*DATA FOR THIS TASK:*
• • • • • • •

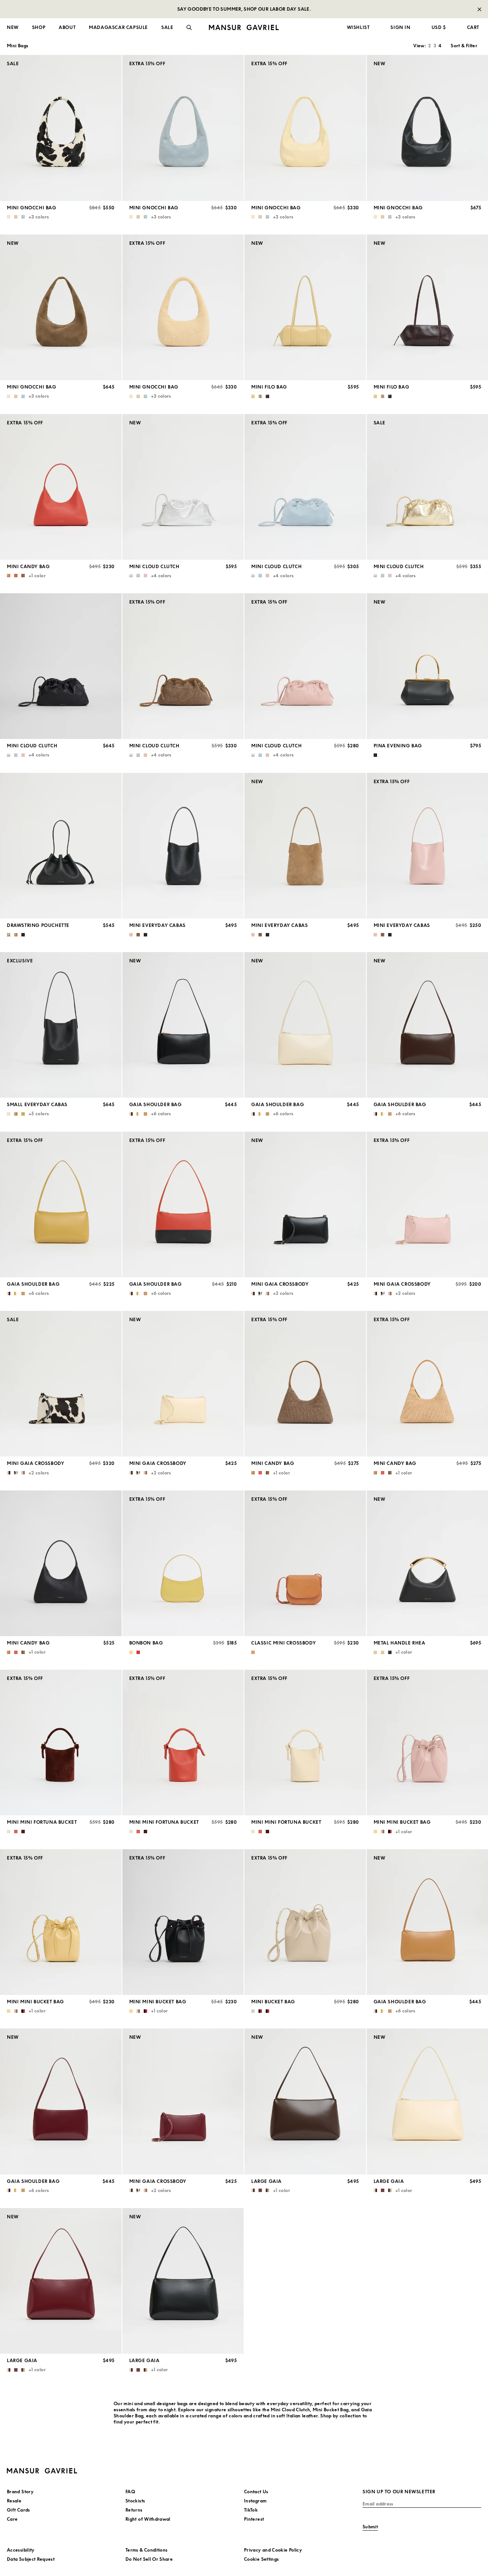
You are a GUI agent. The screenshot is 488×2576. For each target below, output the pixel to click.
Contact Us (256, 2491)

• • • • • • •

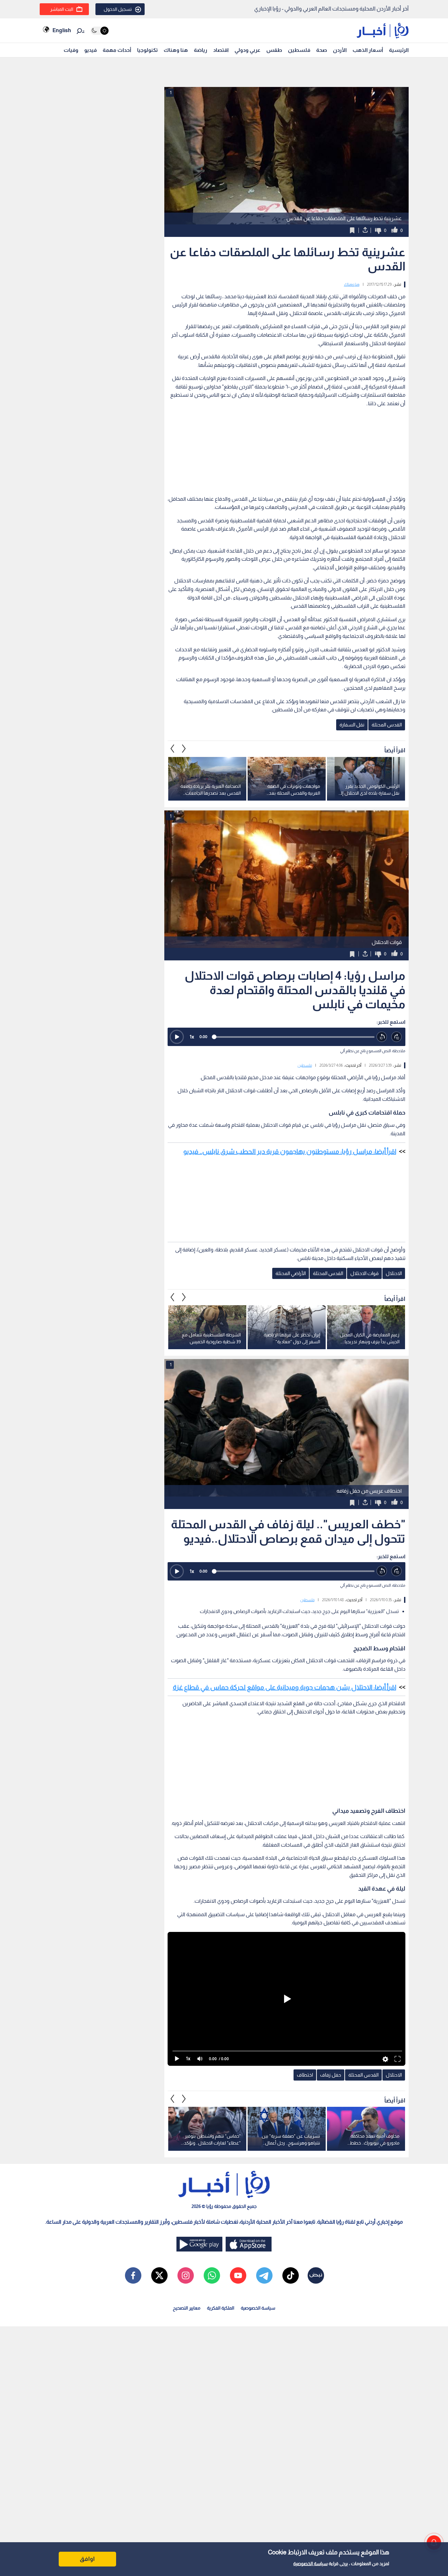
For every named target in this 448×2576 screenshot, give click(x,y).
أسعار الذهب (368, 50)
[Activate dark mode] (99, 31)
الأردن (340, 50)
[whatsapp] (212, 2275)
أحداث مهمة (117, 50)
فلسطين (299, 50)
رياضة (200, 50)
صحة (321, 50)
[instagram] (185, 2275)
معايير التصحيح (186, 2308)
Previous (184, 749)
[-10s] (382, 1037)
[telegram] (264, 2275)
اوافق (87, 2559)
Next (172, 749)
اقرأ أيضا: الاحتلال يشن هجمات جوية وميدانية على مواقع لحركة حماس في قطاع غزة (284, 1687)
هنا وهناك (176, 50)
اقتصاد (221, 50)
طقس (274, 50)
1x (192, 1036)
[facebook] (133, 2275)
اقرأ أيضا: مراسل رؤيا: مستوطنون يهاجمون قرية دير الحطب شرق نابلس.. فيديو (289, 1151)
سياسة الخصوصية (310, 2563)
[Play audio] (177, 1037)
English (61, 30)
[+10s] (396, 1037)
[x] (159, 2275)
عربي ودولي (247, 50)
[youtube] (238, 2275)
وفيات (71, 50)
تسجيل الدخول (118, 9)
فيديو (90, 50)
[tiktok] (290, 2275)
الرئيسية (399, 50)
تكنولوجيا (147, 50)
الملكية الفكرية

• • • • • • •

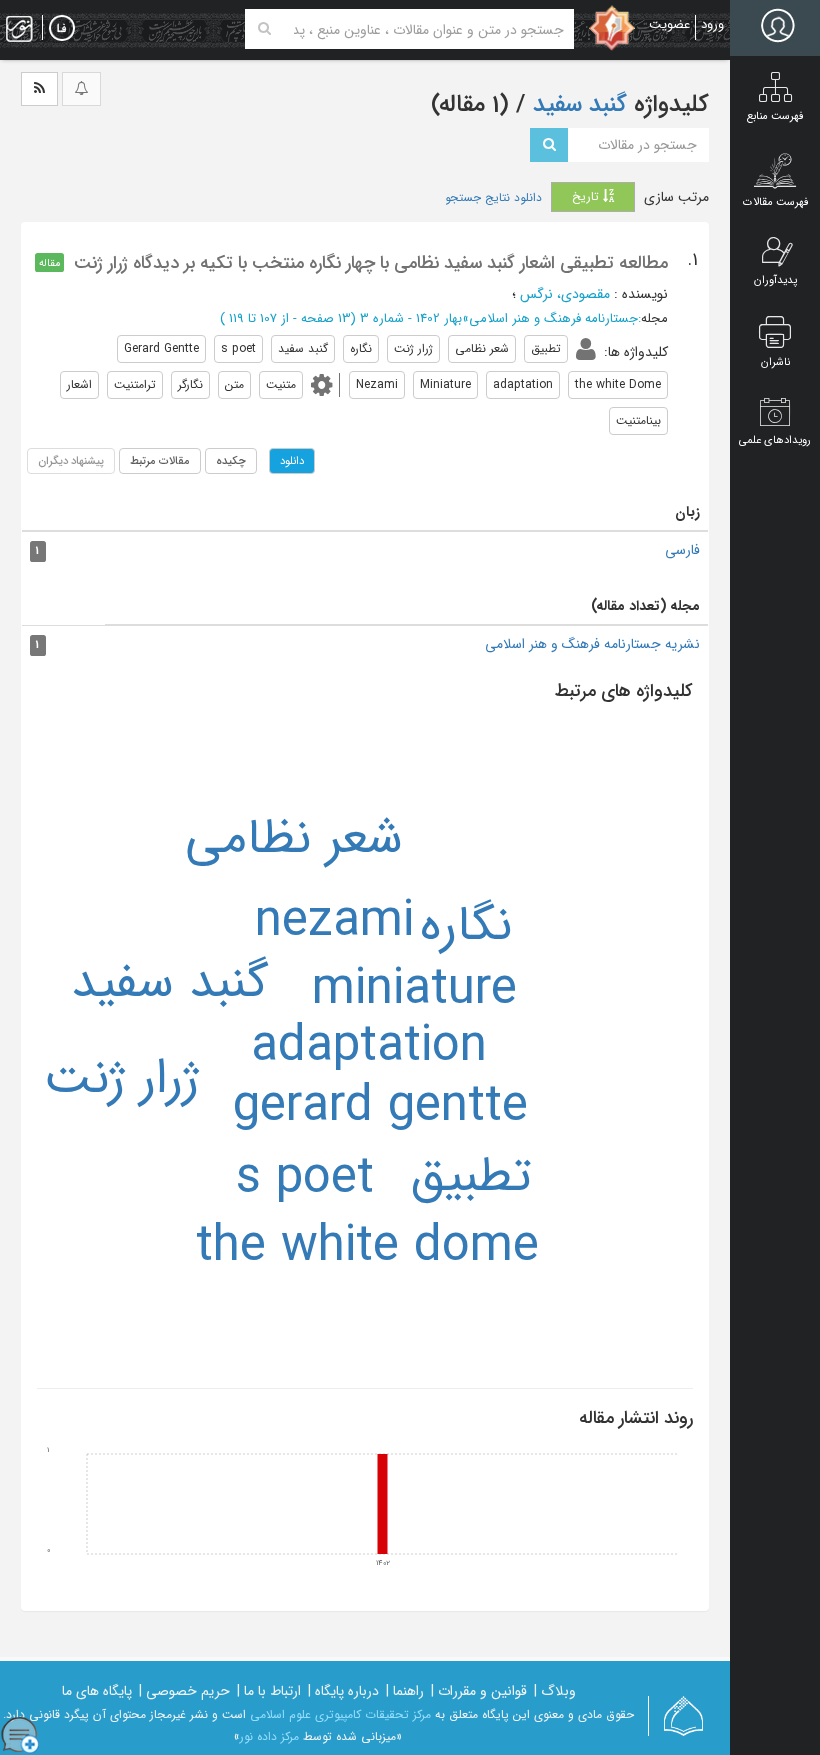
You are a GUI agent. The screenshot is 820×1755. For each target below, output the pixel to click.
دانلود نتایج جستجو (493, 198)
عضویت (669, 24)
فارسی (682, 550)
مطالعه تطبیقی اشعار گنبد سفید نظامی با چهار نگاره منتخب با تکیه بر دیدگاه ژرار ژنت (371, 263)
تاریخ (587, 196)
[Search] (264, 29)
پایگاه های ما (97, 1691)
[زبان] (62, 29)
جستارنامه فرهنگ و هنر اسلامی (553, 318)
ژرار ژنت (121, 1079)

• • • • • • •

Please return the lines above that run from the line containing "اقتصاد (221, 50)" to the line containing "الملكية الفكرية", inclusive, exactly and with no other lines.

اقتصاد (221, 50)
طقس (274, 50)
1x (192, 1036)
[facebook] (133, 2275)
اقرأ أيضا: مراسل رؤيا: مستوطنون يهاجمون قرية دير الحطب شرق نابلس.. فيديو (289, 1151)
سياسة الخصوصية (310, 2563)
[Play audio] (177, 1037)
English (61, 30)
[+10s] (396, 1037)
[x] (159, 2275)
عربي ودولي (247, 50)
[youtube] (238, 2275)
وفيات (71, 50)
تسجيل الدخول (118, 9)
فيديو (90, 50)
[tiktok] (290, 2275)
الرئيسية (399, 50)
تكنولوجيا (147, 50)
الملكية الفكرية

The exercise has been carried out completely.